### [TRAVAIL DEMANDÉ]
Pouvez-vous reproduire intégralement le portrait de Jean-Luc Voisin, sans y changer un seul mot ?

Jean-Luc Voisin a remporté le Trophée Entrepreneur des Trophées des Français d’Asie/Océanie. lepetitjournal.com Ho Chi Minh Ville dresse le portrait de cet autodidacte inspirant, dont le point d’orgue de sa carrière entrepreneuriale s’est fait au Vietnam dans les terres fertiles du Mékong. Jean-Luc Voisin est également lauréat du Trophée Entrepreneur des Trophées des Français de l'étranger 2020, remis par Edhec Business School.
La rédaction HCMV a rencontré Jean-Luc Voisin dans les locaux de son entreprise, Les Vergers du Mékong, situés dans le District 2 de Saigon. Le visage rayonnant, ultra souriant, le regard bienveillant, il nous a accueillis dans un contexte de bonnes nouvelles en continu. En octobre dernier, Les Vergers du Mékong devenait la toute première société au Vietnam à obtenir la certification B Corp, une reconnaissance accordée aux entreprises répondant à des exigences sociétales, environnementales et transparentes envers le public. « Si on veut donner une identité à une entreprise et l’inscrire dans un cercle plus vertueux, il faut lui donner une responsabilité par rapport à l’environnement et aux clients. »

(Entrées de texte et de position des items)
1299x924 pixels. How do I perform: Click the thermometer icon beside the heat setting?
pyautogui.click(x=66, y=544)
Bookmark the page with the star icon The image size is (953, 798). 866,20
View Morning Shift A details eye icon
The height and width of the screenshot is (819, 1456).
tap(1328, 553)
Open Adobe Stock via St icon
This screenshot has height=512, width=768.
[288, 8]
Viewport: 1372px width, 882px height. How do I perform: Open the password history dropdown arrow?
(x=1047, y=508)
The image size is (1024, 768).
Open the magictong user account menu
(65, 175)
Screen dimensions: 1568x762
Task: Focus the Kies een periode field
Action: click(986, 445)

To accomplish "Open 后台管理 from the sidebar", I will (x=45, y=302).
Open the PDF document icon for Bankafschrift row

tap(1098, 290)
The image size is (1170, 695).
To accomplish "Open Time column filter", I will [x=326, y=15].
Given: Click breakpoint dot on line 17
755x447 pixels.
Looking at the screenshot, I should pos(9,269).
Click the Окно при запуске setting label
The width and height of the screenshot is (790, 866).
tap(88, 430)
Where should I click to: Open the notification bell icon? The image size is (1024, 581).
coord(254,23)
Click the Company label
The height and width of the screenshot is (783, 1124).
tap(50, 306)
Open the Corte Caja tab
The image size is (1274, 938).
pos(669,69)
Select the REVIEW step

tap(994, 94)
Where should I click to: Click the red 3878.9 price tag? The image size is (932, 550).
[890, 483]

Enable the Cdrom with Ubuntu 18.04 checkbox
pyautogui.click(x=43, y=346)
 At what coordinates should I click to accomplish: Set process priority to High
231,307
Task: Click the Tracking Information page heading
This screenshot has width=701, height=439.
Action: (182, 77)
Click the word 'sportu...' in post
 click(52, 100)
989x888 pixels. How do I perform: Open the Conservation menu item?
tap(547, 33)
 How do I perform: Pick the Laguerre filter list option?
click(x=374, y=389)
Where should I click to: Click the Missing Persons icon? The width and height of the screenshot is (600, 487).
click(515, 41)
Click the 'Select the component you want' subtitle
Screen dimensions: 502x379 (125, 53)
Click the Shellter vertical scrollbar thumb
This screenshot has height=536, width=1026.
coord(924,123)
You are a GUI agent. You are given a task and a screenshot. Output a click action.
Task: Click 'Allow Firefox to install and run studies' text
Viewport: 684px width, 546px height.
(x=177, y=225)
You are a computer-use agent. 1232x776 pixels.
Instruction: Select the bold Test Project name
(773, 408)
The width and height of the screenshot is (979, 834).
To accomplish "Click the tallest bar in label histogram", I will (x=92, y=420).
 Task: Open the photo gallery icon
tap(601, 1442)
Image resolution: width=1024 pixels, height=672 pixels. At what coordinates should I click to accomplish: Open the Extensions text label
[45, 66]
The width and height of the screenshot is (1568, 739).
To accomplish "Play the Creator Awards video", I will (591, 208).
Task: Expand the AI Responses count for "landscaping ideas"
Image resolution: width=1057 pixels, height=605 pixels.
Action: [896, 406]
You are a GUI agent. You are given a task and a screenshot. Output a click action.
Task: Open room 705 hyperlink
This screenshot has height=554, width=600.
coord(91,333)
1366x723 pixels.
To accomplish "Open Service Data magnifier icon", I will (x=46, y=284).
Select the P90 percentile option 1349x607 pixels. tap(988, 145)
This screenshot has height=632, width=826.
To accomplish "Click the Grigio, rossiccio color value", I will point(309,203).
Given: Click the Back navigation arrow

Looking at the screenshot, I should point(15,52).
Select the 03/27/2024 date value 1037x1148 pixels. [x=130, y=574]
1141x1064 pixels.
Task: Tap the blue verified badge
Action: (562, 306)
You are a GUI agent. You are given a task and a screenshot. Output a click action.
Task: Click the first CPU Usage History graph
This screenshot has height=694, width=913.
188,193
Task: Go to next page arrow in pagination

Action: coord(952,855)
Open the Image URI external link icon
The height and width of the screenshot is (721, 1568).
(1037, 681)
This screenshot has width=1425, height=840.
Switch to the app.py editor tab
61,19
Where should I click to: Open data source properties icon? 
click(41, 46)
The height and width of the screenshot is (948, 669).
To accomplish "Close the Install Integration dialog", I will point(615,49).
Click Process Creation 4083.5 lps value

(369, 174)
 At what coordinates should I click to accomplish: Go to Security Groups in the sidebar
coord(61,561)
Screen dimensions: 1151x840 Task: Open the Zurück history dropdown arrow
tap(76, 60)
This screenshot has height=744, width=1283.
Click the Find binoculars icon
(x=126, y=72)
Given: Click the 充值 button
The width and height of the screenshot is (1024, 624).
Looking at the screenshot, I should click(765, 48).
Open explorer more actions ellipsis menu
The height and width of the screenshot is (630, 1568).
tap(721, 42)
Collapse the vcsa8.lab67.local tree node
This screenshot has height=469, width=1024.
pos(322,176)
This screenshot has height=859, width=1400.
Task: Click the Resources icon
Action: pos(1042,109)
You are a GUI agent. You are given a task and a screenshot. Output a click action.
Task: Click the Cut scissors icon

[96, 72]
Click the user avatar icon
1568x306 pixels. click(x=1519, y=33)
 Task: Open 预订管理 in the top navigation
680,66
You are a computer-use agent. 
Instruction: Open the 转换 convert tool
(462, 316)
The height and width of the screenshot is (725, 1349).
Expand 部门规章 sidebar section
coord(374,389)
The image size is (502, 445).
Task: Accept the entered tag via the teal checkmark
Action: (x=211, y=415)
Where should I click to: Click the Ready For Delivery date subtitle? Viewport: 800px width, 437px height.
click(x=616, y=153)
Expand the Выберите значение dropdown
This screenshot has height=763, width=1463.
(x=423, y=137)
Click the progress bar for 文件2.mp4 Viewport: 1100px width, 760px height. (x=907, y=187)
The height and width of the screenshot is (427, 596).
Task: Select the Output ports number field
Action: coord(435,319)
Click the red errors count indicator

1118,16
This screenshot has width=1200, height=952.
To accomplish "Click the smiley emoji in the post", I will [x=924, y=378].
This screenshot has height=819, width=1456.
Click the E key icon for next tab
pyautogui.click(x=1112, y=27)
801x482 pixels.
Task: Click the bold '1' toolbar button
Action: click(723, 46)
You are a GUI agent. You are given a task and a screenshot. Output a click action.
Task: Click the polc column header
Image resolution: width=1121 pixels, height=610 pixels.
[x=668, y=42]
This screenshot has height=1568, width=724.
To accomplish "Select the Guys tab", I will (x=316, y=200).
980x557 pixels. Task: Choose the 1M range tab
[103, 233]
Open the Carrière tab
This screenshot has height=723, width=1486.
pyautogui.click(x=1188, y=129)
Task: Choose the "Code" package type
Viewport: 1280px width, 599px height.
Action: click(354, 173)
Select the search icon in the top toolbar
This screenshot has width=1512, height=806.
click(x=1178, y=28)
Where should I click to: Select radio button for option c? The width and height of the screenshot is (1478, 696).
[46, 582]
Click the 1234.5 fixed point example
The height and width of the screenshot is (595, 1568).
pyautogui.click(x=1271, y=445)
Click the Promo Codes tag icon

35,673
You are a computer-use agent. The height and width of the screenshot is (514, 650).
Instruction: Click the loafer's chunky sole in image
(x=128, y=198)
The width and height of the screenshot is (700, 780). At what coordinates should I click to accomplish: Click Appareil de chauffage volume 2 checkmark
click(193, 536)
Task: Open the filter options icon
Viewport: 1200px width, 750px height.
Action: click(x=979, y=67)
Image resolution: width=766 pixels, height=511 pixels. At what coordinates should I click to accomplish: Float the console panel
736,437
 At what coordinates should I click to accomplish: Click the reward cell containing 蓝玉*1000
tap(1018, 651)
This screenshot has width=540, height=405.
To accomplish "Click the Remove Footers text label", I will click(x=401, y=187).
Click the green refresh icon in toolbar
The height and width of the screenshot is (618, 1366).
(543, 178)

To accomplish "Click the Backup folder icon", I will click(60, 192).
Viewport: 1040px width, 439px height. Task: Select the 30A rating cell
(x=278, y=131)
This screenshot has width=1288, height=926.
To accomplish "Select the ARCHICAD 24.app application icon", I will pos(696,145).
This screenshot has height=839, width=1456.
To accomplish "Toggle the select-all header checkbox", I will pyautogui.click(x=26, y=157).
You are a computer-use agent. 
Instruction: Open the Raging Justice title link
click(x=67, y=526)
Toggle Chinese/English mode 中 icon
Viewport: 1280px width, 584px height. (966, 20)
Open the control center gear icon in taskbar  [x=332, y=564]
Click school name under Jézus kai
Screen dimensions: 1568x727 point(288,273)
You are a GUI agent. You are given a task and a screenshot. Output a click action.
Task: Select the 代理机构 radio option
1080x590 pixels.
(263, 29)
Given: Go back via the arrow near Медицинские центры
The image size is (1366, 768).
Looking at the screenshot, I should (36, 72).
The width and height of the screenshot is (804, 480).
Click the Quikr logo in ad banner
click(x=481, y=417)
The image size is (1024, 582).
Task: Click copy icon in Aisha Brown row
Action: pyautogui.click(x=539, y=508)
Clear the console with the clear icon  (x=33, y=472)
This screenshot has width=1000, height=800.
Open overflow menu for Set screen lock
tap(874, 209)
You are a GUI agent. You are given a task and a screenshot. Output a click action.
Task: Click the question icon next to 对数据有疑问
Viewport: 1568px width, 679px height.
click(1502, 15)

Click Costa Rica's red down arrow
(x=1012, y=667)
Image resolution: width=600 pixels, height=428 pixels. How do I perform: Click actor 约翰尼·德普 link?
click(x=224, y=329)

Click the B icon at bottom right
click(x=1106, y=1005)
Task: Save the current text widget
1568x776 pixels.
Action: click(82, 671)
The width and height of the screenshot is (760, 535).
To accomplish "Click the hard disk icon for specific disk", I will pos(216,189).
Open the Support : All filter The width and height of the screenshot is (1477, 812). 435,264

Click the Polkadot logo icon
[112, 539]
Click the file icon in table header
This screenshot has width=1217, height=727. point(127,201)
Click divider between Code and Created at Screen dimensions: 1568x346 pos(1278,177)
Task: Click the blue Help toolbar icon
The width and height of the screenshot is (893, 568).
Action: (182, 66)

### [RÉSULTAT OBTENU]
Jean-Luc Voisin a remporté le Trophée Entrepreneur des Trophées des Français d’Asie/Océanie. lepetitjournal.com Ho Chi Minh Ville dresse le portrait de cet autodidacte inspirant, dont le point d’orgue de sa carrière entrepreneuriale s’est fait au Vietnam dans les terres fertiles du Mékong. Jean-Luc Voisin est également lauréat du Trophée Entrepreneur des Trophées des Français de l'étranger 2020, remis par Edhec Business School.
La rédaction HCMV a rencontré Jean-Luc Voisin dans les locaux de son entreprise, Les Vergers du Mékong, situés dans le District 2 de Saigon. Le visage rayonnant, ultra souriant, le regard bienveillant, il nous a accueillis dans un contexte de bonnes nouvelles en continu. En octobre dernier, Les Vergers du Mékong devenait la toute première société au Vietnam à obtenir la certification B Corp, une reconnaissance accordée aux entreprises répondant à des exigences sociétales, environnementales et transparentes envers le public. « Si on veut donner une identité à une entreprise et l’inscrire dans un cercle plus vertueux, il faut lui donner une responsabilité par rapport à l’environnement et aux clients. »